Mud Jeans
Sustainable denim brand Mud Jeans debuted its Undyed collection, a line of existing styles made from 60% organic cotton and 40% recycled denim, with no new dyes added in the process.
Instead, recycled denim and organic cotton fibers are combined to produce a unique gray-blue hue. Skipping the dyeing process and, in turn, the washing process, the brand uses 92% less water per pair of shoes than the industry standard and consumes only 6.12 kg of CO2, 74% less than conventional methods.
H&M
H&M has shifted its focus to sustainable dyes in its “Innovation Story,” a series of columns designed to promote the use of sustainable materials, technologies, and production processes throughout the apparel industry. The company’s “Color Story” includes women’s apparel made using techniques such as biotechnology, plant-based pigments, and digital textile printing, yielding warm shades of yellow and orange, deep indigo and pink, as well as popular tie-dye prints.
Colorifix
The Sustainable Dyes collection marks the industry debut of Colorifix, a British biotechnology company that uses natural biological processes to produce and fix pigments onto textiles. It also uses We aRe SpinDye, a recycled polyester that is colored before being extracted into the yarn, using 75 percent less water and 90 percent fewer chemicals throughout the dyeing process.
Levi’s Wellthread
Levi’s Wellthread, the traditional denim brand’s sustainable innovation lab, has launched a line of organic cotton and cotton-chemical linen fabrics that are dyed using a range of sustainable, vegetable-based dye systems from Stony Creek Colors.

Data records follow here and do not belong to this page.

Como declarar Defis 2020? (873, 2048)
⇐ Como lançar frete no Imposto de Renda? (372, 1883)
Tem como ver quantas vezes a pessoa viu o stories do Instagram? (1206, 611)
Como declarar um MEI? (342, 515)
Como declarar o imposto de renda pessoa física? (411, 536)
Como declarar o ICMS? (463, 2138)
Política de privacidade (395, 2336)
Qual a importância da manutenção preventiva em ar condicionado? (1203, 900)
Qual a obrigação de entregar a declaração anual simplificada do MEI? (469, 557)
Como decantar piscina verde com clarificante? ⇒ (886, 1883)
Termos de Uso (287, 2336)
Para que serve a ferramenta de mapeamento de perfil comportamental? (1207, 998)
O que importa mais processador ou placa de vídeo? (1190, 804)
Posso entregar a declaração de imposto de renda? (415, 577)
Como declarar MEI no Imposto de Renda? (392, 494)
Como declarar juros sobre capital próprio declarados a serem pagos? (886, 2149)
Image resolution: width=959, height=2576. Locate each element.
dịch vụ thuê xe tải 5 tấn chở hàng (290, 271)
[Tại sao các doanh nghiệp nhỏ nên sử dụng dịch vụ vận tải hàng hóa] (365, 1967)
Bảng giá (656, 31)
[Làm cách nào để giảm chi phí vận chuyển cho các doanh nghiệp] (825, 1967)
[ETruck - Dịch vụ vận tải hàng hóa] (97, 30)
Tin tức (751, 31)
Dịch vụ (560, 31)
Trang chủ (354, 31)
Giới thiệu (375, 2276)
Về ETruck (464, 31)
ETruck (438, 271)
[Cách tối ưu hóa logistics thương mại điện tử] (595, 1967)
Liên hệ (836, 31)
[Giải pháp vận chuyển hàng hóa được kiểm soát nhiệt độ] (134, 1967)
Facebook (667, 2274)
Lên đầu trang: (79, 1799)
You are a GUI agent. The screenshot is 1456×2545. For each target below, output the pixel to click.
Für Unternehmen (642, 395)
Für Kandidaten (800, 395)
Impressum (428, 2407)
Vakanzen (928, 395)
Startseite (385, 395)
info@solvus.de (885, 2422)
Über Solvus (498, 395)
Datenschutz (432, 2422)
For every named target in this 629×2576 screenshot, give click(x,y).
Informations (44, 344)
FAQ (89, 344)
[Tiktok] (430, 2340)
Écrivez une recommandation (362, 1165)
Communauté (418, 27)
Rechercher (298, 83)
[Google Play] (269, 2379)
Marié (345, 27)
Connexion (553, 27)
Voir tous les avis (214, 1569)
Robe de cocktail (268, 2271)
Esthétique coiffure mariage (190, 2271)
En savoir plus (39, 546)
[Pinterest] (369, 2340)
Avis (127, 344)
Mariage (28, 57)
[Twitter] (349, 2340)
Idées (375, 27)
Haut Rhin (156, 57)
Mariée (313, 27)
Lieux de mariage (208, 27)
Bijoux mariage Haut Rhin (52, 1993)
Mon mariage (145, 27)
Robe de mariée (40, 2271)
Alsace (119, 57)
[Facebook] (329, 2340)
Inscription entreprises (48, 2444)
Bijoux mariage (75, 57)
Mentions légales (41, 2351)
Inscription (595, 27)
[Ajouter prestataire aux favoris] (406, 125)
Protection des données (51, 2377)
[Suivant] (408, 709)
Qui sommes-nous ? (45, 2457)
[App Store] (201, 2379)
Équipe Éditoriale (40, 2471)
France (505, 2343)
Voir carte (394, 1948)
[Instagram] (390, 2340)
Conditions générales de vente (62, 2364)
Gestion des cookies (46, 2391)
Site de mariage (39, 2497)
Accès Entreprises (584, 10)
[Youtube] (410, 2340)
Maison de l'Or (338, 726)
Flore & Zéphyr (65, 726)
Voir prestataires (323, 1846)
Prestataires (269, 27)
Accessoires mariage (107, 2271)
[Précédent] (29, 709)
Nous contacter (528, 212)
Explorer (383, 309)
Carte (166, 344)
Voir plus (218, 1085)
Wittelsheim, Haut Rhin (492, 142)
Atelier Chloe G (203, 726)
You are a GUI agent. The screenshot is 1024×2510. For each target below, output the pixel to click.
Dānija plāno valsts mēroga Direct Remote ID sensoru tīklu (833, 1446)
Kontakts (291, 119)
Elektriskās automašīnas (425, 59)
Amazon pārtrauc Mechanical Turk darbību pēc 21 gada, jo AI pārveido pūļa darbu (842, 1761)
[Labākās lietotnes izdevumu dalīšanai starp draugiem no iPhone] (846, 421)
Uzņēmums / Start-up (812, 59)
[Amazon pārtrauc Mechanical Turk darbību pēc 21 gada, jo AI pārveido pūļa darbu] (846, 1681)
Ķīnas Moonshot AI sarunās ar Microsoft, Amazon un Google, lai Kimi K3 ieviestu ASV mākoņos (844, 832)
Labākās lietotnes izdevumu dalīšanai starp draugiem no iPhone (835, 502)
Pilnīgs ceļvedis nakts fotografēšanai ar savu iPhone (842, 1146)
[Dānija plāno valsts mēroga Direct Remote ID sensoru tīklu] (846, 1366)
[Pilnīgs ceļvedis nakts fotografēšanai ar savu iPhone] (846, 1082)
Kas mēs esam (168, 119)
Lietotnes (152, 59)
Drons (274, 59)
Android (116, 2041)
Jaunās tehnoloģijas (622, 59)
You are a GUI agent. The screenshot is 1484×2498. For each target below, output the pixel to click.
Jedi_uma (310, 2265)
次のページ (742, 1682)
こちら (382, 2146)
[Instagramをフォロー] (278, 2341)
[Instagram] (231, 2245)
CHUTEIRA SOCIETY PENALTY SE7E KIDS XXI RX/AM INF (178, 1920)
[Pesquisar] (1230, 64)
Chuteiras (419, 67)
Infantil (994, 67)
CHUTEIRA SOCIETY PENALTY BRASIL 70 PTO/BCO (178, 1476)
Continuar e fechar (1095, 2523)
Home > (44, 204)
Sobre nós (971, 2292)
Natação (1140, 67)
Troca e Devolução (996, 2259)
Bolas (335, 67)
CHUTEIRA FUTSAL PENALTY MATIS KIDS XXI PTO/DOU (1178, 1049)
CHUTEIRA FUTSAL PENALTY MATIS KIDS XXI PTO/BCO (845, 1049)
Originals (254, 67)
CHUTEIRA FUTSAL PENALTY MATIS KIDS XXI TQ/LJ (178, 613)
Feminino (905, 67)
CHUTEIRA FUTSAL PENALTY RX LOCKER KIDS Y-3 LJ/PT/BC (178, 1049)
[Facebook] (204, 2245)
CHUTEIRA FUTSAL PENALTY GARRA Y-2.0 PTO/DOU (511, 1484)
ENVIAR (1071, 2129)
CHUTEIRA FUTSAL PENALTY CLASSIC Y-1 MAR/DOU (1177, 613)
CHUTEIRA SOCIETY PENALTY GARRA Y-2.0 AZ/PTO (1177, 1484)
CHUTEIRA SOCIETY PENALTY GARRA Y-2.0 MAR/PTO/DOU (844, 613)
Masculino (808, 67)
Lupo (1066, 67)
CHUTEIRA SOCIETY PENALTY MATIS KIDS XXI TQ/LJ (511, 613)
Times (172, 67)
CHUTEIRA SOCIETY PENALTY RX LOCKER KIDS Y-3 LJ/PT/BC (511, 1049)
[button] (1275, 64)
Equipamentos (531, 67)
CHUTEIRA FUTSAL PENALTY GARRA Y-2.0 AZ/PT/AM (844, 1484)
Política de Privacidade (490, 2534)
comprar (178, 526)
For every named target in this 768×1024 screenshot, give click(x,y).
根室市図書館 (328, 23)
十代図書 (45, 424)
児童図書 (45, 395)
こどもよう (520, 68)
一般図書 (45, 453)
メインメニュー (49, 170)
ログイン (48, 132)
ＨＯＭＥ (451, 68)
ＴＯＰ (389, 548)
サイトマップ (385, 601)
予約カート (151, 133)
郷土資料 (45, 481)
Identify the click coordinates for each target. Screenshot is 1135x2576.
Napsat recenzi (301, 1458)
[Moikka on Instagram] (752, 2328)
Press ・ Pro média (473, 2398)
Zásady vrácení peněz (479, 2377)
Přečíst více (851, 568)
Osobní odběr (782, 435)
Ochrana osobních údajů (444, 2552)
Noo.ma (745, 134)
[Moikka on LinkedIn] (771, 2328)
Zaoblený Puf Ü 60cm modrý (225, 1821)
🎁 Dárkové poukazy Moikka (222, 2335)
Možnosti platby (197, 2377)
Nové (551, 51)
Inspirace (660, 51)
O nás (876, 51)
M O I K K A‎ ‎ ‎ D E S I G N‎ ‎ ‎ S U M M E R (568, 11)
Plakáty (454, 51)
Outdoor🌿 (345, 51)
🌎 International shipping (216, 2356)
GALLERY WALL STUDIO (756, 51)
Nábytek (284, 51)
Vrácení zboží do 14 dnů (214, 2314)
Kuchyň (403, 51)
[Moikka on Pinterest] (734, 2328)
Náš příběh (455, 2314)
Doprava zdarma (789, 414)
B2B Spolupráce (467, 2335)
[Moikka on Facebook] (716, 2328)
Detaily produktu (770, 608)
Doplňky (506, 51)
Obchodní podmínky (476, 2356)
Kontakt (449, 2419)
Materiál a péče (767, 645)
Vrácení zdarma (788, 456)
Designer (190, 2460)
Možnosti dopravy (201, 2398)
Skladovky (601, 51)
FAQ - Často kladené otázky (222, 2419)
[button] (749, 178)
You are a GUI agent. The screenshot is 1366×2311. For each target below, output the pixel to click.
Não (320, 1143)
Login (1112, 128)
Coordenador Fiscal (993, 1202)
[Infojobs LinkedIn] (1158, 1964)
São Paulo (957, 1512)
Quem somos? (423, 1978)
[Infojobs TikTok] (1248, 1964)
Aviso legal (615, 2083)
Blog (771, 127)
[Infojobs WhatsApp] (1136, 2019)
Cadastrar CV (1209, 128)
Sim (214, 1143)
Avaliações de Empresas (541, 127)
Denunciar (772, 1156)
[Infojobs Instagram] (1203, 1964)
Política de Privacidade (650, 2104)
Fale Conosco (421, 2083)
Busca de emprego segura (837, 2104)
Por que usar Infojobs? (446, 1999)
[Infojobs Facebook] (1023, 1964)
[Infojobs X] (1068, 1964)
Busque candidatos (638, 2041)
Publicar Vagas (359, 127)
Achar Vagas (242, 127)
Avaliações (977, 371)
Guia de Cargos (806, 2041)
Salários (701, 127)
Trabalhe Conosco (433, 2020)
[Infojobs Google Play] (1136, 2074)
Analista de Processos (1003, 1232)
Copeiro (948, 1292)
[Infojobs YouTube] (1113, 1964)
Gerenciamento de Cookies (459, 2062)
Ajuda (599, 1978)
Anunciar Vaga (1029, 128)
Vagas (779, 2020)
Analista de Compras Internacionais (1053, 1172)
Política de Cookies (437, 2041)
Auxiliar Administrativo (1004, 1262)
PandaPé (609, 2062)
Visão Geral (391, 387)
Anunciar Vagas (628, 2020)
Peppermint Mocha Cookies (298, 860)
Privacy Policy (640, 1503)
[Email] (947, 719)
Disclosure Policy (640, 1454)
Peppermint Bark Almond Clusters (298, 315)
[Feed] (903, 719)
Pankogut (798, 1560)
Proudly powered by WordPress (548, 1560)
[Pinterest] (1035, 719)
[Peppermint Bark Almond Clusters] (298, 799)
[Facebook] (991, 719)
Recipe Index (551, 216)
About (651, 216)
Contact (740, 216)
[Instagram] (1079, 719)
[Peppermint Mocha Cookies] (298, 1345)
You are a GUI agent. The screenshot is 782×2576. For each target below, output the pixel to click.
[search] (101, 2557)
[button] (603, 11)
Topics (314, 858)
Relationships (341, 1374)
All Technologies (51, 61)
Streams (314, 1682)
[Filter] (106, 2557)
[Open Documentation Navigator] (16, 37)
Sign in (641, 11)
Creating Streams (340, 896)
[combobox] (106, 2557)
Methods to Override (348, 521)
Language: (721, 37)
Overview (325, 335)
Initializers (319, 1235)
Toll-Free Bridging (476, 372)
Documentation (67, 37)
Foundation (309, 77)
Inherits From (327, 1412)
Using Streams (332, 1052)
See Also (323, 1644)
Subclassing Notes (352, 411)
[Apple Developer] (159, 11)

The Tennessee-based company’s technology provides the market with a plant-based indigo color, enabling a transition from synthetic petroleum processes that rely on toxic chemicals. The line of T-shirts and sweatshirts is dyed with plant-based colors that use sound rather than chemical methods to attach pigment molecules to textile fibers. The sonic dyeing method uses less water than traditional methods, and the plant-sourced colors reduce the need for synthetic chemicals.